Northern Ireland news

Education Authority says it cannot support plan for Fermanagh's St Mary's High School to become integrated

St Mary's High School in Fermanagh

A RURAL Catholic post-primary school is facing a battle to join the integrated sector.

St Mary's High in Brollagh Co Fermanagh wants to `transform' this year, but education officials disagree with the plan.

It has twice been recommended for closure due to issues including low numbers.

There have been previous failed attempts at finding a cross-border solution with schools in Donegal.

It is hoped that switching sectors will boost enrolments.

Expressions of interest were sought from primary schools and 51 responses from parents indicated they would enrol their child if the school became integrated.

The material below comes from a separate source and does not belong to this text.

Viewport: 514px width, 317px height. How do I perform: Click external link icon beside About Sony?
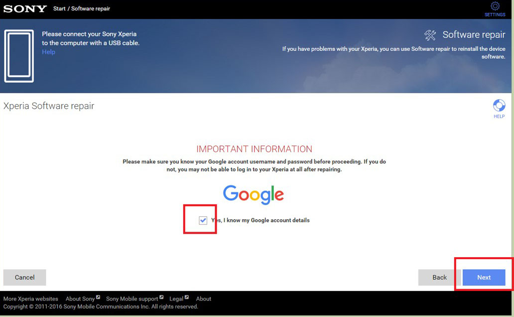point(98,297)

No Catholic school has ever 'transformed' but Brollagh faces a struggle if it is to win approval.

The Education Authority (EA) has said it does not support the plan and added that the 51 expressions of interest "would not greatly improve the sustainability".

Officials said the proposal did not demonstrate how the school could achieve the necessary 500 pupils "nor does it demonstrate how the religious balance for an integrated school will be achieved".

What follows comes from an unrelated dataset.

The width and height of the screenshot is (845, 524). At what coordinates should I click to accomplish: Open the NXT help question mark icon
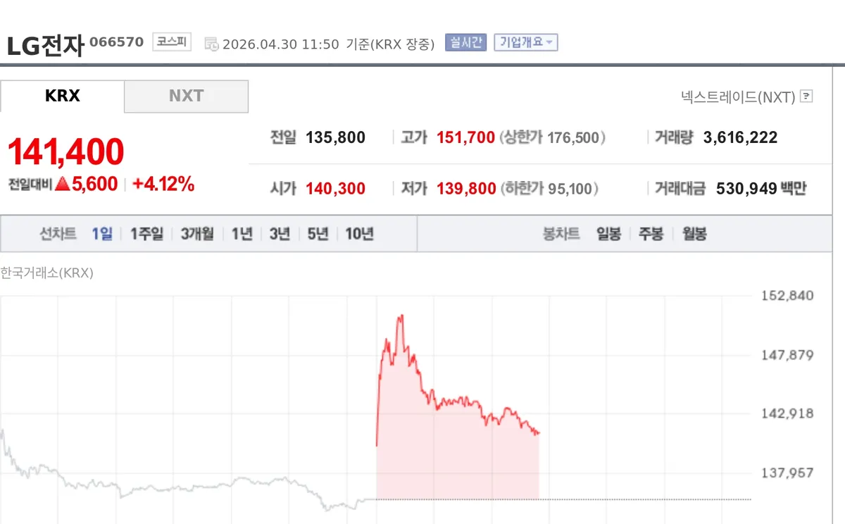coord(806,96)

The anticipated religious balance upon transformation is likely to be 90 per cent Catholic and 10 per cent Protestant "which represents a significant increase in the minority community", the EA said.

There were 98 pupils enrolled last year.

Governors said that, due to its rural location, it is in the best interests of the young people that post-primary education be available in the area.

"By transforming the school to become controlled integrated this would extend the number of rural young people who would be able to access 11-16 education in their local area, as opposed to travelling a 50 mile round trip each day to the nearest other available schools in Enniskillen, and would provide access to learning in cross community integrated provision in a rural setting," they said.

A consultation will run for two months after which education minister Peter Weir will make a decision.